Pediatrician Calls to End Experimental Child Abuse

Nov 1, 2019

A pediatrician who observed first-hand what occurs in a clinic for children and adolescents struggling with gender identity, states that “it is past the time for physicians to stand up for their profession and join forces against this experimental abuse of our children.”

“The protection of conscience rights is important for those who practice evidence-based medicine grounded in the ethical principle of doing no harm. Transgender ideology is falsely convincing people otherwise, with severe consequences for children, their families, society, and medicine as a profession,” according to Dr. Monique Robles, a board-certified pediatric critical care physician.

In her article, “Observations in a Gender Diversity Clinic” published in Ethics and Medics, Dr. Robles confirms that children and adolescents are pushed into having puberty blockers, cross-sex hormones and “sex reassignment surgery,” all which are not supported by strong scientific evidence. Instead of allowing the natural course of gender questioning, which does not persist in most children, treatment focused on helping them identify with their biological sex is considered unethical, and a binary view of gender is discouraged.

Robles was a physician-observer in a gender diversity clinic for twenty-four hours throughout three clinic days. Since the clinic opened several years ago, the number of annual patients has grown to more than six hundred. The staff includes an adolescent-medicine physician, a pediatric endocrinologist, a nurse, and a social worker. However, there are no counselors on staff to address mental health issues. Though Robles is a doctor, she was not allowed to interact with patients.

During her observation, Robles confirmed that efforts to discuss the ethical issues associated with “treatment” were met with resistance and the clinic staff does not address or attempt to uncover the actual causes of the children’s suffering.

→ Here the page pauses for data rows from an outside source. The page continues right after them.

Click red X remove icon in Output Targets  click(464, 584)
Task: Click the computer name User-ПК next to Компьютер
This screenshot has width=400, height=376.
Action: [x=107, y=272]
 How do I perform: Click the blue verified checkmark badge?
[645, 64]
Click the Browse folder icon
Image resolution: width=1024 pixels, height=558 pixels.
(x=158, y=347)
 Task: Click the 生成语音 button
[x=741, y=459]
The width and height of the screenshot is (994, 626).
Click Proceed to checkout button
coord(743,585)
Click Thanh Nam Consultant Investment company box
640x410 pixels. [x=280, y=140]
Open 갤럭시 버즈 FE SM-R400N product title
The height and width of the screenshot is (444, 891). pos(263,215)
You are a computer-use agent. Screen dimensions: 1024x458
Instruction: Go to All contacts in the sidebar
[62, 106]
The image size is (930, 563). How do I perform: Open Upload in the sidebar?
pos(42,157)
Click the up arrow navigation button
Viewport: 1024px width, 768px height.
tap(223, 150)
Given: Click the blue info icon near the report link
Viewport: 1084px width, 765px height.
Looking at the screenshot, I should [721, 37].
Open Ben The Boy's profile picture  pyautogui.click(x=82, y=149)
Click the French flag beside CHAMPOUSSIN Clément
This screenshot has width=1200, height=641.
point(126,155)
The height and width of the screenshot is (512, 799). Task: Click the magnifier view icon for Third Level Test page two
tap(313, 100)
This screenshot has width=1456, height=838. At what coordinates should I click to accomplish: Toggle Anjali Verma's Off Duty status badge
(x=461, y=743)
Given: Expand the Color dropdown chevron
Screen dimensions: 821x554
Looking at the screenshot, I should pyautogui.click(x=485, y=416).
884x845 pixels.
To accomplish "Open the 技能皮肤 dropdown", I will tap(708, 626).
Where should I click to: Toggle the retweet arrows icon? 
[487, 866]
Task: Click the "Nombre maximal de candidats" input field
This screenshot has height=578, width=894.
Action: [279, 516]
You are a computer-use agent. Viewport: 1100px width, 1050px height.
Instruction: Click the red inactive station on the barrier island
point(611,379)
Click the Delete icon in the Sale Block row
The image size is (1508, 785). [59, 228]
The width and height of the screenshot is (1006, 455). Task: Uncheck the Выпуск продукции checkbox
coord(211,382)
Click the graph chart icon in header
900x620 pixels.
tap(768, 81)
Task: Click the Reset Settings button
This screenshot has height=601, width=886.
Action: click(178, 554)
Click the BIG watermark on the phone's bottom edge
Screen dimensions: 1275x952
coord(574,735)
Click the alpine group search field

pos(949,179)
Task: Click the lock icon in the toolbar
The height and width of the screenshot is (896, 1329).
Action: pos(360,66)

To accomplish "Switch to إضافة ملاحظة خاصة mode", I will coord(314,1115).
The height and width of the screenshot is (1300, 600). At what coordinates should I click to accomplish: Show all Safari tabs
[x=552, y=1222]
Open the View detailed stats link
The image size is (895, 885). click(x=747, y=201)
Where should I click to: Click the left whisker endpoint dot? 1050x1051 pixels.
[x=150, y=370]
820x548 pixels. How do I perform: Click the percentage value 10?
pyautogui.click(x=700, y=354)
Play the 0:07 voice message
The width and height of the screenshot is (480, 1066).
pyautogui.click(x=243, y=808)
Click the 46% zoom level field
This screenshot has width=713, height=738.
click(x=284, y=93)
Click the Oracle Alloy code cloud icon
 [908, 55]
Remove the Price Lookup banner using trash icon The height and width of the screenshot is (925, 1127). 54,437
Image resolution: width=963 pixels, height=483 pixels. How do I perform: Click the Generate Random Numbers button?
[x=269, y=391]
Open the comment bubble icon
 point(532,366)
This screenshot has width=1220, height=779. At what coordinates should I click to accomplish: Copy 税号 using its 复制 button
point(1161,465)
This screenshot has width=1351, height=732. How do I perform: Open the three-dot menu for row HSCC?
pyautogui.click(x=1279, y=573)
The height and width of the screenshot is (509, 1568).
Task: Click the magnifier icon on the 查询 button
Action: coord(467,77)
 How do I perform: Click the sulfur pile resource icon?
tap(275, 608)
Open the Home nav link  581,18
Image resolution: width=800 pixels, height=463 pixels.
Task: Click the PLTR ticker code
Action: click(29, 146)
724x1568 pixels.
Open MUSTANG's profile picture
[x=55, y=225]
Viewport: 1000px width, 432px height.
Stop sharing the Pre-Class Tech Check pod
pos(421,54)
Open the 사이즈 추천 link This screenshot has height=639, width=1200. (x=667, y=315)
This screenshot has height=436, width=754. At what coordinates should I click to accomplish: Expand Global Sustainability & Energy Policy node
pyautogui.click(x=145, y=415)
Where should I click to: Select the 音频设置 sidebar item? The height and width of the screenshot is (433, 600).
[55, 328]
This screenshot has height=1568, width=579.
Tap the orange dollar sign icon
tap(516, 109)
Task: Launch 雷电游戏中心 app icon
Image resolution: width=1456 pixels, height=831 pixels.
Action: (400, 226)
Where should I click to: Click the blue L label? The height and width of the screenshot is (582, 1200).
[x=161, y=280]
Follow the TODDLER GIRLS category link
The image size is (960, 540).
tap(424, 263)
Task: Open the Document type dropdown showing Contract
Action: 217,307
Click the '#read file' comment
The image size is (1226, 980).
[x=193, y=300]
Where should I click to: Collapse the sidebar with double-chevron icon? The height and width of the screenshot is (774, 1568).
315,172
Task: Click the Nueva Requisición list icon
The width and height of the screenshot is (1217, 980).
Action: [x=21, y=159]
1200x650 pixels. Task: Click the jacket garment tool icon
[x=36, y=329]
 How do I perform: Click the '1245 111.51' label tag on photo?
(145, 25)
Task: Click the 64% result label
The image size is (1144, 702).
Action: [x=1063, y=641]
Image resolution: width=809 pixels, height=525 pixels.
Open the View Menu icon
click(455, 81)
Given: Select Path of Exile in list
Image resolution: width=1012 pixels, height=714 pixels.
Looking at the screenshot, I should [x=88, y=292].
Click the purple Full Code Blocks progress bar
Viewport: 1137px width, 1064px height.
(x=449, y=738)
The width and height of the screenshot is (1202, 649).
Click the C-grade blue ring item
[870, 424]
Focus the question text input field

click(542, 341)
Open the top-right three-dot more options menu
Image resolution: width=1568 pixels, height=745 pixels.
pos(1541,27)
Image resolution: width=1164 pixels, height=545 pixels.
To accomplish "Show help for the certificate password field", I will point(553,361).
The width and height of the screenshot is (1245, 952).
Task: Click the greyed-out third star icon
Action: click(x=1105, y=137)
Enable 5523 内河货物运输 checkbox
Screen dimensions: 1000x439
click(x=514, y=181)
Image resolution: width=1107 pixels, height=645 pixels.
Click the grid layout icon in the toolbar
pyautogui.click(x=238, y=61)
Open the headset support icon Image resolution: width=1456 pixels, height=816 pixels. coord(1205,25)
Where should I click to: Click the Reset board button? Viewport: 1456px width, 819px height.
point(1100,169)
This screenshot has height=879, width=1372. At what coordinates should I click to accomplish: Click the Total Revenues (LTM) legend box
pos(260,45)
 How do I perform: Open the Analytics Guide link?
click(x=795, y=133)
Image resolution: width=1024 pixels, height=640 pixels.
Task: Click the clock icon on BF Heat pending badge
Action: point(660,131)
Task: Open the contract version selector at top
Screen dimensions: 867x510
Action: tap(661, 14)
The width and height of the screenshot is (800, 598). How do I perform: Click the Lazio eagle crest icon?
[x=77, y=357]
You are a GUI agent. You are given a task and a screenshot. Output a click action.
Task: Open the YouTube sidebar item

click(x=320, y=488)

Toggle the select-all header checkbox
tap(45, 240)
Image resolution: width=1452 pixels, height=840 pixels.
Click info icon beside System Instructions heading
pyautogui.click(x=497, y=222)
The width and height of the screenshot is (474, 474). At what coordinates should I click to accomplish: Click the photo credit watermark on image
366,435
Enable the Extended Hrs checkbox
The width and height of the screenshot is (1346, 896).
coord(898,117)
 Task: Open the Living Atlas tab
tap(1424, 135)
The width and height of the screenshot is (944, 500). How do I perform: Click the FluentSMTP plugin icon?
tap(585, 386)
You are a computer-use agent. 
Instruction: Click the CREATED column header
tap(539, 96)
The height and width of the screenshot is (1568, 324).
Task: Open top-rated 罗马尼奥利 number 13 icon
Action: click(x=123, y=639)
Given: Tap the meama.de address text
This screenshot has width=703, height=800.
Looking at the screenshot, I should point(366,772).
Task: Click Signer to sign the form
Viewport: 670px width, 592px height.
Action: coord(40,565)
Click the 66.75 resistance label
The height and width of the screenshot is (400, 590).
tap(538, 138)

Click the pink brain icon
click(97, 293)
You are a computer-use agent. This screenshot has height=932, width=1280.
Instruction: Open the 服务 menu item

Instead, the staff uses confusing pronouns and references to patients’ organs that make them seem disembodied (Example: the uterus instead of her uterus). “Treatment” usually begins with puberty blockers and proceeds to cross-sex hormone therapy and eventually, for some, “sex reassignment surgery.” These procedures are used regularly despite the fact there are no current standardized treatment protocols because not enough conclusive studies have been done for gender confusion. In addition, these drugs are given off-label without FDA approval despite unknown long-term effects. This unscientific path leads the children to almost inevitably identify as “transgender” and consigns them to lifelong use of synthetic cross-sex hormones which render them infertile.



Robles states there is strong resistance in the LGBT community to talk therapy and a rejection of the way gender dysphoria is “pathologized.”

“Some activists want to do away with a mental health evaluation altogether. If the mental health evaluation is rejected, however, then the hormones and surgeries are there only to alter the physical features. If a reduction in distress and suicidal risk are the desired outcomes, then a mental health evaluation is appropriate, but why would there be a psychiatric diagnosis without a psychiatric therapy? We do not treat distress associated with anorexia, bulimia, or apotemnophilia (the desire for an amputation) by affirming the delusions and altering body parts,” said Robles.

In the most recent 2013 edition of the Diagnostic and Statistical Manual of Mental Disorders (DSM-5) published by the American Psychiatric Association, gender dysphoria replaced the previous diagnosis of gender identity disorder, which had been categorized with sexual dysfunctions and paraphilias and emphasized cross-gender identification. Gender dysphoria, on the other hand, is described as conflict experienced between a person’s natal sex and the gender with which he or she identifies, accompanied by distress and difficulty functioning. It emphasizes “gender incongruence,” a term intended to reduce the stigma associated with the diagnosis. A child’s sex at birth is described as the “assigned gender,” as if it were determined by society and not biology.

Jack Drescher, MD, a psychiatrist who helped write the DSM-5 criteria for gender dysphoria, explains that removing the diagnosis from the category of sexual dysfunctions and changing “disorder” to “dysphoria” was also meant to lessen the pathologizing association, a step toward viewing “transgender” identification as a normal variation of sexual identification.

However, the push to destigmatize this fluid view of gender continues even though at least 85 percent or more children, when allowed the natural course of gender expression, align with their biological sex.

Dr. Lawrence S. Mayer, a scholar at the Johns Hopkins University School of Medicine and a professor at Arizona State University said, “Nearly all children ultimately identify with their biological sex. The notion that a two-year-old, having expressed thoughts or behaviors identified with the opposite sex, can be labeled for life as transgender has absolutely no support in science. Indeed, it is iniquitous to believe that all children who have gender-atypical thoughts or behavior at some point in their development, particularly before puberty, should be encouraged to become transgender.”

However, the experimental child abuse increases as wealthy activist investors continue to profit. The first gender clinic for children opened in Boston in 2007. In the past ten years, more than 30 clinics for children with purported gender dysphoria have arisen in the United States alone, the largest serving 725 patients.